> [PROBLEM TO SOLVE]
From the line that contains "Task: Expand the profile banner chevron arrow" through the line that contains "1280x720 pixels.", output every line of the listing below exactly and leave out all the rest.

> [MATERIAL PROVIDED]
##############################
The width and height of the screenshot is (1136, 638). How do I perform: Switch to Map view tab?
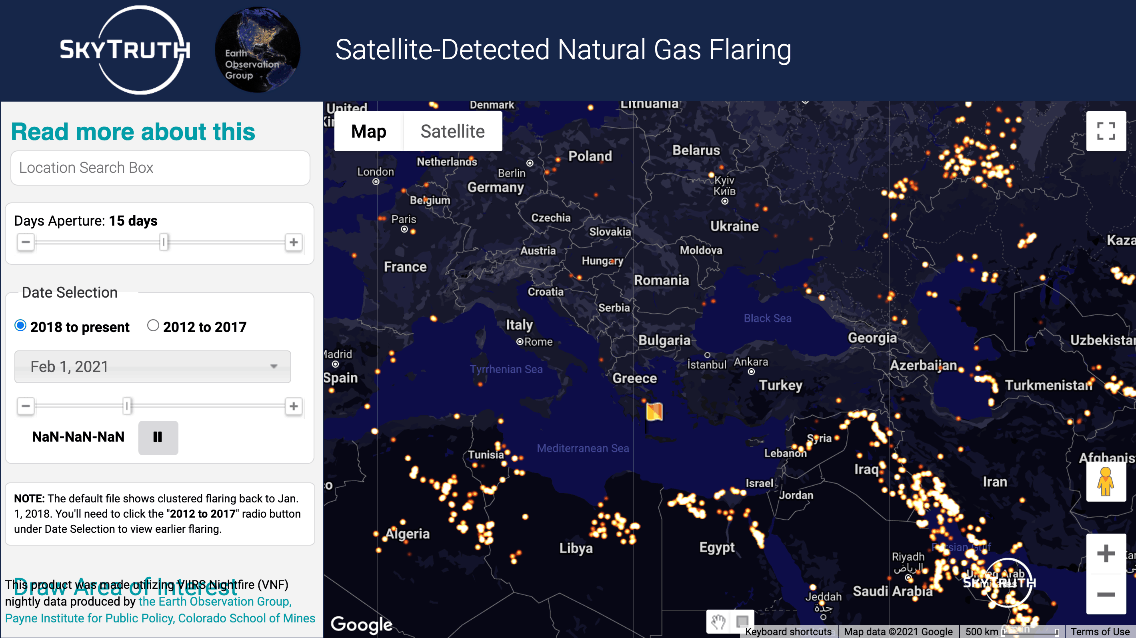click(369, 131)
##############################
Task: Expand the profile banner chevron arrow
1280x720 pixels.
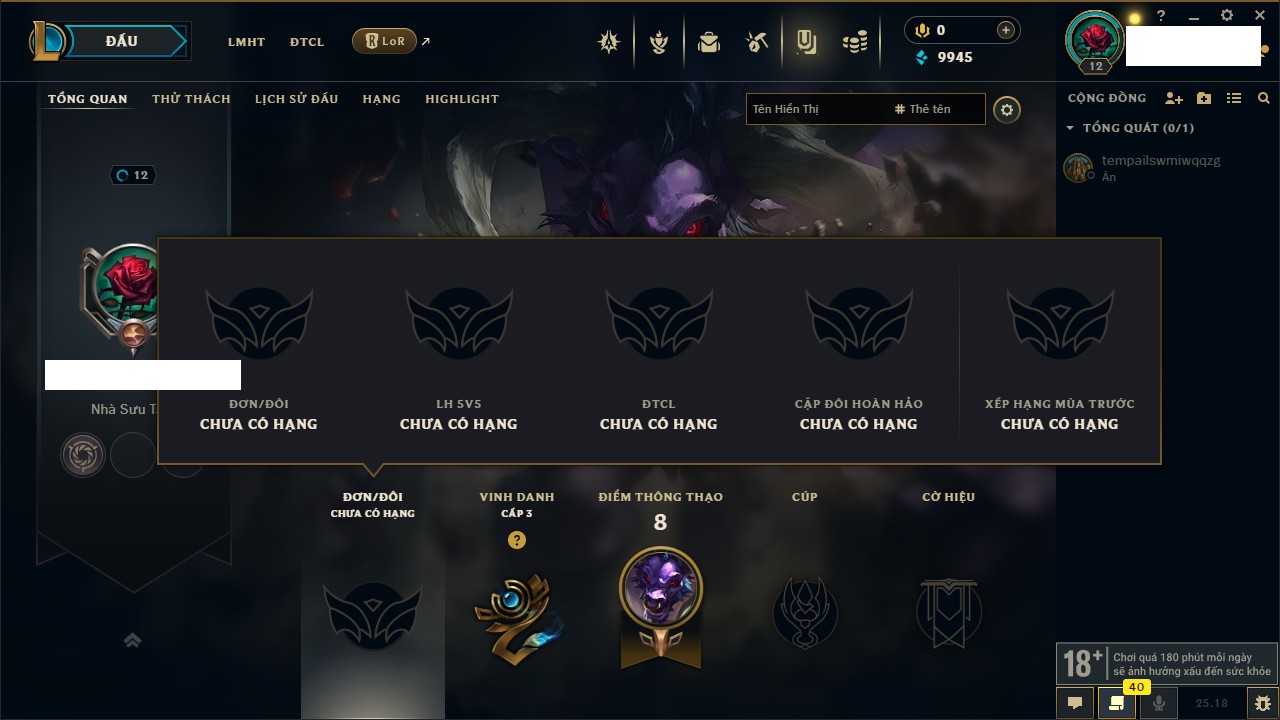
##############################
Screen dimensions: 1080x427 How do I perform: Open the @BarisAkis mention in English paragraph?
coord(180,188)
##############################
> [WRITTEN SOLUTION]
Task: Expand the profile banner chevron arrow
1280x720 pixels.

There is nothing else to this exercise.